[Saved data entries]
◇ ◇ ◇
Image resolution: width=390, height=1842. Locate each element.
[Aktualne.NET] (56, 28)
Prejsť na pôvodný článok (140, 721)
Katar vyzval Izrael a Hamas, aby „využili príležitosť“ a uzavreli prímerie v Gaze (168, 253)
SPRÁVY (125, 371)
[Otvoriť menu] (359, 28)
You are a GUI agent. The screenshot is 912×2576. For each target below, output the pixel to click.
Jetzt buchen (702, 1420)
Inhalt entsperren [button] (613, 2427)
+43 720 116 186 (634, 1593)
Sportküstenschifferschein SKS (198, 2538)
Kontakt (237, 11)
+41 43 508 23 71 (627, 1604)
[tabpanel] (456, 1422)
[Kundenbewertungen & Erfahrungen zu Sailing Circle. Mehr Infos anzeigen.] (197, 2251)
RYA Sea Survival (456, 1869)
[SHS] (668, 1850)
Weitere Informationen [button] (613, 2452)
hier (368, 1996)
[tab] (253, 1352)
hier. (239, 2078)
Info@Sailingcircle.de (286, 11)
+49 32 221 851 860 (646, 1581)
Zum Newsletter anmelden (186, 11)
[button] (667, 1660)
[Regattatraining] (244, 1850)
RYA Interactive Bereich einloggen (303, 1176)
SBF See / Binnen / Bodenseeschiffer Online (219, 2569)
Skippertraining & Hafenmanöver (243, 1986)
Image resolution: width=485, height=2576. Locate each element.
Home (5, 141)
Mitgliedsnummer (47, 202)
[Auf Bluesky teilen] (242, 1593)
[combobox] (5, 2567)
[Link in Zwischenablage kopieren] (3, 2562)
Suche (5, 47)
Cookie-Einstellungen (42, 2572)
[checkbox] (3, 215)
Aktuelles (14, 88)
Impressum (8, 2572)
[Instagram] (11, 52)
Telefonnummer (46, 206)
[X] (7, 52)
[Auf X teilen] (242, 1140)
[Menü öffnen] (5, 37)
◇ ◇ ◇
- **Exercise requirements**
All lines in the entries above that hold the word "height" need to be copied.

- **Problem solution**
Image resolution: width=390, height=1842. Locate each element.
Image resolution: width=485, height=2576. Locate each element.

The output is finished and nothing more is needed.